The worry is not about project cancellation in the Gulf. State-backed energy spending remains robust and contractors can be replaced. The risk lies in timing. If administrators struggle to secure liquidity for operating subsidiaries, or if suppliers hesitate to ship long-lead equipment, schedules could tighten. Energy projects are increasingly interlinked. Compressor modules, control systems and rotating equipment often have long fabrication cycles. A break in one chain can ripple across commissioning programmes.
“Petrofac’s situation is unfortunate, but the energy market is far bigger to be hit by any single contractor,” said a regional analyst. “Abu Dhabi’s projects are structured to stay on schedule, and even when global contractors face turbulence, UAE projects continue without interruption.”
Clients are already running contingency plans. These typically include checking parent company guarantees, reviewing step-in and novation rights, and preparing to shift residual scope to joint-venture partners or other EPC players already pre-qualified. In the GCC, local champions and global firms have active frameworks with ADNOC, PDO and Aramco. That makes step-ins more practical than in other regions.
Owners will also look at procurement pipelines. If key equipment is already purchased and fabrication is underway, they may ring-fence these items and transfer installation scopes. If not, they may prefer rapid retendering. Credit signals from administrators and major lenders in the weeks ahead will influence how quickly project owners act.

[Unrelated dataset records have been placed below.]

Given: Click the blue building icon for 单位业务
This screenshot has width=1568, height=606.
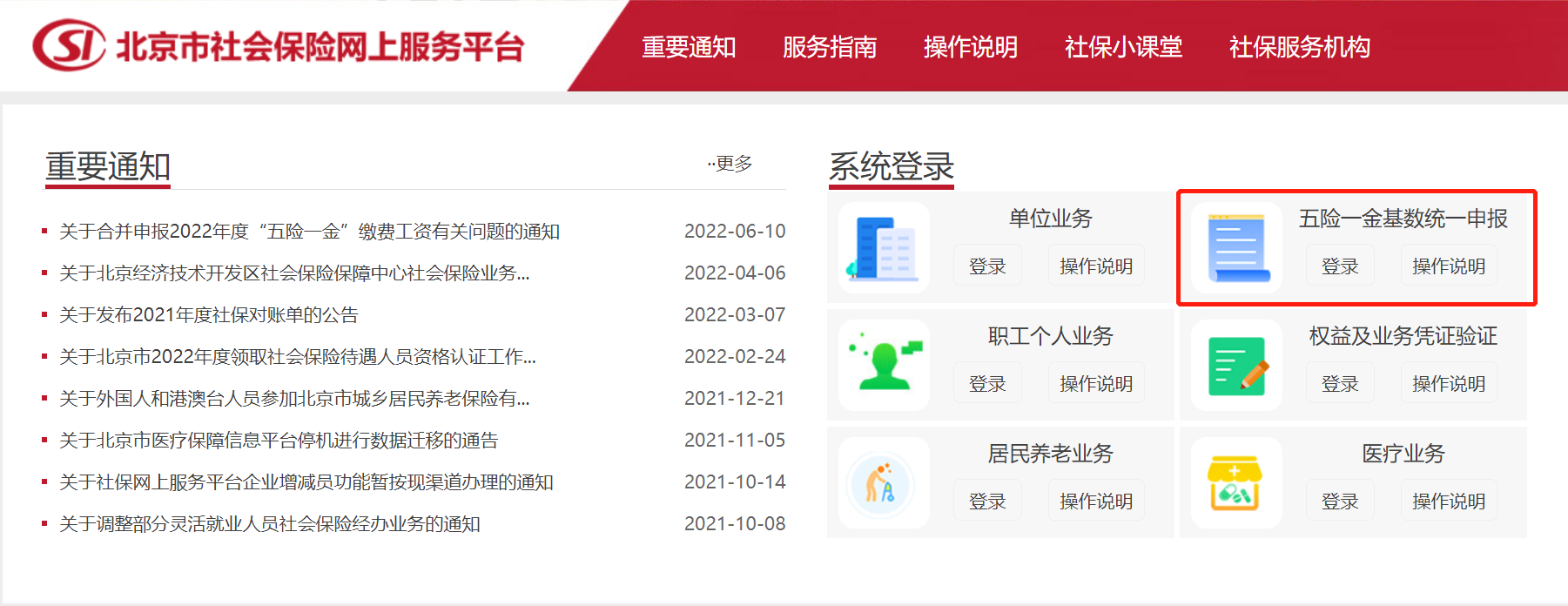Looking at the screenshot, I should click(x=883, y=248).
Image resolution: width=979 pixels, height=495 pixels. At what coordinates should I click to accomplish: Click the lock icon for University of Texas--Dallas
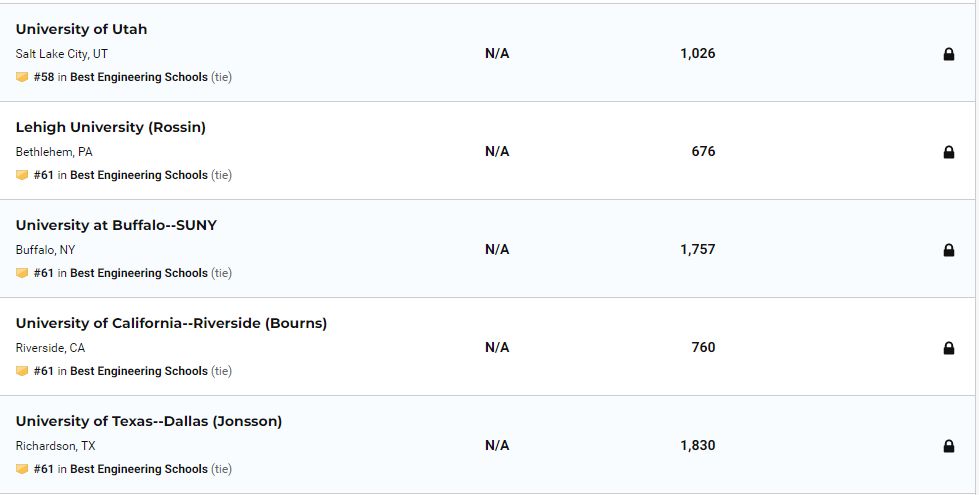click(x=949, y=446)
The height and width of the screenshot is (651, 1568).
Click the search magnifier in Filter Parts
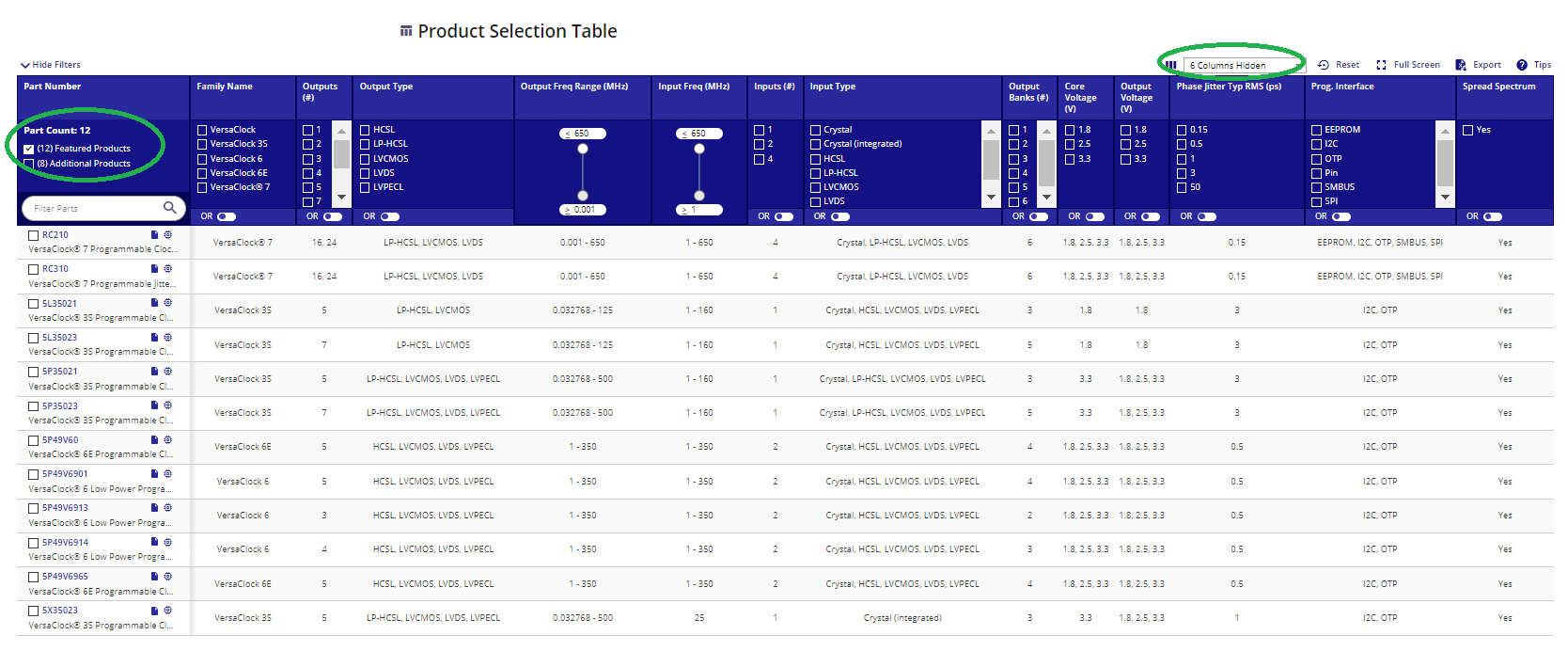click(170, 208)
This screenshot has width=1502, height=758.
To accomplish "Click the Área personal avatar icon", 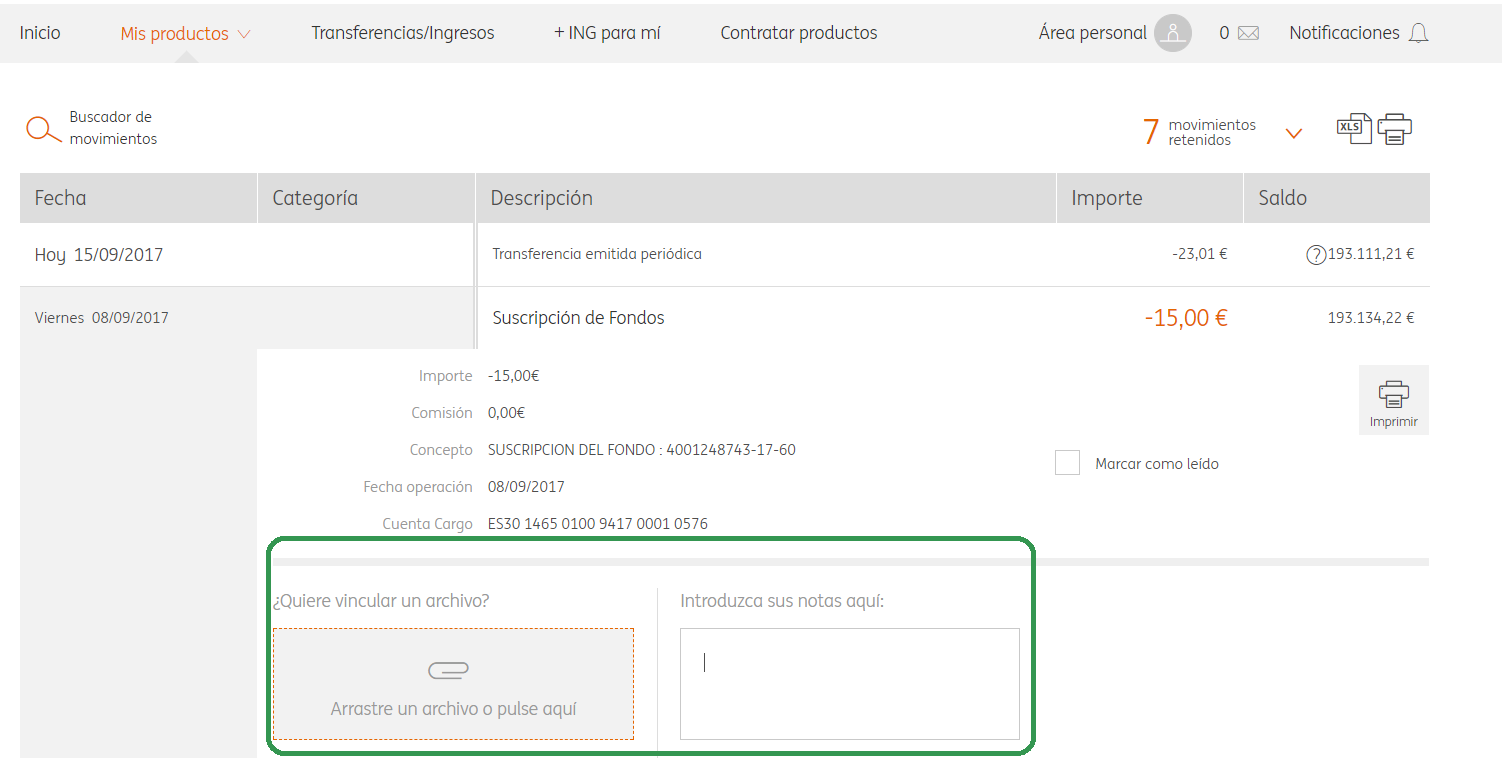I will coord(1172,33).
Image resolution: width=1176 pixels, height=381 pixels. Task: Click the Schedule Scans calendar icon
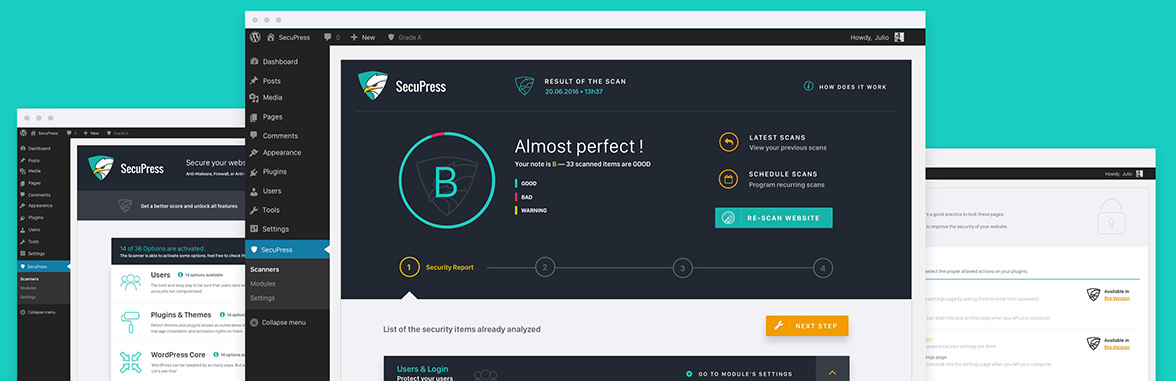728,179
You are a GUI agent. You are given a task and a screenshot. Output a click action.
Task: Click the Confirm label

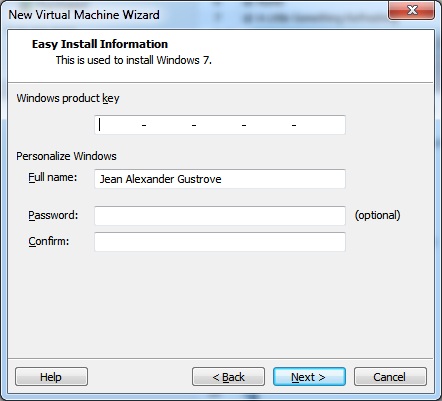[x=49, y=241]
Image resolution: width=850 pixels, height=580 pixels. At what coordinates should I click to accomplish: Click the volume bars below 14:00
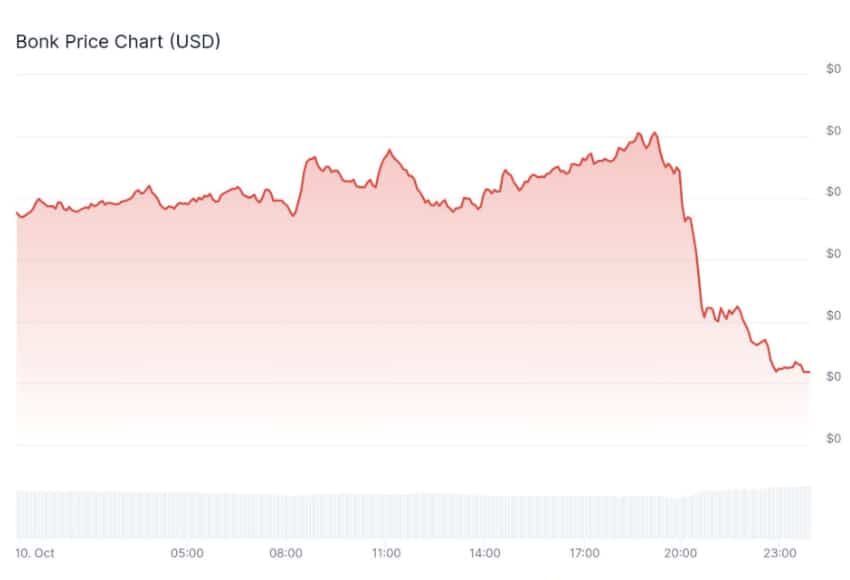click(x=485, y=515)
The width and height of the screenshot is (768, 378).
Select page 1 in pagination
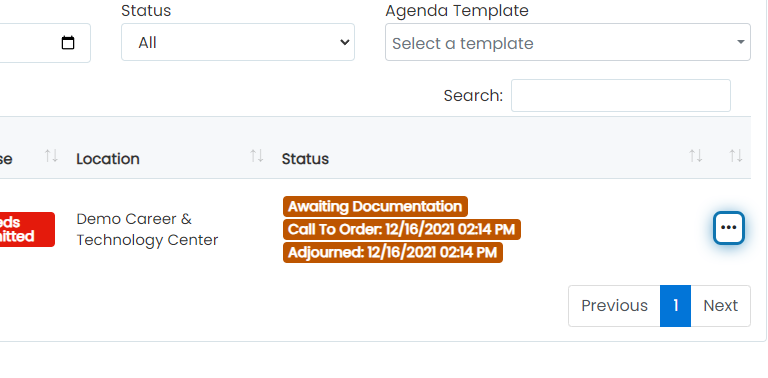click(x=675, y=306)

Petrofac’s situation may also shift commercial dynamics. Low-margin, lump-sum EPC models were already under strain from inflation and supply chain volatility. Clients could lean more toward reimbursable contracts for complex interface work, while insisting on tighter progress-based payments. Contractors will ask for clearer change mechanisms and escalation clauses that reflect input cost risk.
Petrofac’s collapse is not a comment on GCC energy economics. The region has deep capital buffers, long-cycle development plans and multiple capable contractors. It is, however, a reminder that execution risk is now strategic. As national oil companies expand gas capacity, accelerate decarbonisation programmes and invest in hydrogen and CCUS infrastructure, project delivery will compete with global supply chains and scarce engineering talent.
Petrofac’s fall follows years of stress, legal constraints and operational shocks. Yet its operating units still hold expertise, and administrators’ early statements suggest a focus on preserving value. “Petrofac has a number of fundamentally strong businesses and we are focused on delivering the best possible outcome for them through this process,” the company said. “Our long-established North Sea business continues to operate as normal, and management are working to minimise disruption for clients and employees.”